Jika milisi loyalis Iran di Baghdad tidak segera dikendalikan, terbuka kemungkinan kota Baghdad akan menjadi area perang terbuka AS-Iran. Tentu hal itu tidak diinginkan pemerintah pusat Baghdad. Kunjungan utusan khusus PM Irak ke Teheran itu menunjukkan bahwa pemerintah Baghdad tidak mampu menciptakan keamanan di kota Baghdad tanpa koordinasi dengan Iran.
Situasi lebih buruk terjadi di Libya, Yaman, dan Suriah yang dilanda perang saudara sejak 2011. Negara bangsa di tiga negara Arab tersebut secara de facto telah buyar.
Baca juga: Abraham Accord dan Pemimpin Generasi Baru Arab Teluk
Situasi di Lebanon tidak kalah terpuruknya. Peristiwa ledakan dahsyat di pelabuhan Beirut pada 4 Agustus 2020, yang menewaskan 204 orang dan 6.500 luka-luka, menunjukkan adanya krisis politik dan keamanan di negeri itu yang sangat pelik.
Sampai hari ini, Lebanon gagal membentuk pemerintahan baru setelah mundurnya PM Mustapha Adib pada 26 September lalu. Adib menggantikan PM Hassan Diab yang mengundurkan diri segera setelah ledakan dahsyat di Beirut.
Lebanon pun kini hidup tanpa pemerintahan. Hal itu tentu akan semakin menambah beban perekonomian Lebanon yang sudah dililit utang sekitar 90 miliar dollar AS atau 170 persen dari PDB. Lebanon dengan penduduk sekitar 6,8 juta jiwa sudah serta-merta menjadi negara bangkrut secara ekonomi, politik, dan keamanan.
Aljazair juga mengalami krisis legitimasi atas pemerintahannya. Presiden baru Aljazair, Abdelmajid Tebboune, yang menjabat presiden sejak Desember 2019, masih belum mendapat pengakuan dari sebagian kekuatan politik di negara itu.
Hal itu akibat proses masa transisi setelah lengsernya Presiden Abdelaziz Bouteflika pada 2 April 2019—setelah diterpa musim semi Arab—belum disepakati oleh semua kekuatan politik. Maka, terjadi pula krisis politik di Aljazair saat ini.

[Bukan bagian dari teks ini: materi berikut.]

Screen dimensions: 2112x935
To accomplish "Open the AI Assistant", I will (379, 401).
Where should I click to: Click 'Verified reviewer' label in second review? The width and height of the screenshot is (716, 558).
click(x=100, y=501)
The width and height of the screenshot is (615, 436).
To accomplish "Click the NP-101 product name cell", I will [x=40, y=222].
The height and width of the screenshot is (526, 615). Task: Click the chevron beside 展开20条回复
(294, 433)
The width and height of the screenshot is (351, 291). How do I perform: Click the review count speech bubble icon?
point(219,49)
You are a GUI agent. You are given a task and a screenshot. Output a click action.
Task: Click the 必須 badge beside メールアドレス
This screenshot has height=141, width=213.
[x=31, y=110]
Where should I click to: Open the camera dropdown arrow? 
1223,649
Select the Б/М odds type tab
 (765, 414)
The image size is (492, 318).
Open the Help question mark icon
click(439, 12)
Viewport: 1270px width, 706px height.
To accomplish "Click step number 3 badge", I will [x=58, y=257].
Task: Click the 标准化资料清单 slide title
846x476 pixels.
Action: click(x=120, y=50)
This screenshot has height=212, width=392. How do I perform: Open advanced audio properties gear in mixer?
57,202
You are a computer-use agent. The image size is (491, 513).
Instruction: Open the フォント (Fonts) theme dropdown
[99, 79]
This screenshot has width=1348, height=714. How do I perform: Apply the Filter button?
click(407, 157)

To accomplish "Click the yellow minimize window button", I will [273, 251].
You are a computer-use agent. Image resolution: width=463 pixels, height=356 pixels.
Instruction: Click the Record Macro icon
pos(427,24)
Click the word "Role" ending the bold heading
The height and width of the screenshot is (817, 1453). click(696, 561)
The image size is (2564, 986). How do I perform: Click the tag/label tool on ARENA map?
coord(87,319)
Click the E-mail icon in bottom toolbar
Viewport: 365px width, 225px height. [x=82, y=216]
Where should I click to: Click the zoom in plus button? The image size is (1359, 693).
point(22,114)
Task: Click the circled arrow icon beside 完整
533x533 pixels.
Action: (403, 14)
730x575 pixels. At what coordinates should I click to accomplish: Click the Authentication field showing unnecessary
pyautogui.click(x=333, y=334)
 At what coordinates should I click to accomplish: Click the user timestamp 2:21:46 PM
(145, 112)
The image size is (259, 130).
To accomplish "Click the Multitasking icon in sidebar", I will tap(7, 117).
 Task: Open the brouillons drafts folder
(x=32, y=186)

Lebih ironis lagi, selain banyak negara Arab dilanda krisis dalam negeri, mereka terlibat pula dalam pertarungan geopolitik yang menyebabkan sesama negara Arab saling bertarung dan bermusuhan. Misalnya, ada poros Arab Saudi, Mesir, Bahrain, dan Uni Emirat Arab (UEA), yang dikenal kontra gerakan musim semi Arab yang menuntut demokratisasi di dunia Arab. Ada pula poros Qatar, pemerintah Tripoli di Libya, dan Tunisia yang pro-gerakan musim semi Arab. Poros ini didukung Turki.
Adanya krisis politik dan ekonomi di sejumlah negara Arab, serta terlibatnya beberapa negara Arab dalam pertarungan geopolitik, membuka pintu bagi intervensi negara besar ke dunia Arab, seperti Turki, Iran, Rusia, dan Amerika Serikat.
Akibat situasi itu, Liga Arab sebagai payung organisasi regional bangsa Arab kini ikut mati suri. Pihak yang paling dirugikan akibat terpuruknya situasi dunia Arab itu adalah Palestina yang secara historis menjadikan bangsa Arab sebagai sandaran utama perjuangan.
Palestina semakin merasa dirugikan setelah munculnya fenomena Abraham Accord (kesepakatan Ibrahim) antara Israel dan sejumlah negara Arab (Uni Emirat Arab, Bahrain, Maroko, dan Sudan).
Menghadapi situasi semakin terpuruknya dunia Arab saat ini, maka para pemikir Arab perlu segera mencari solusi terobosan atau solusi out of the box untuk mengatasi keterpurukan yang sangat akut itu.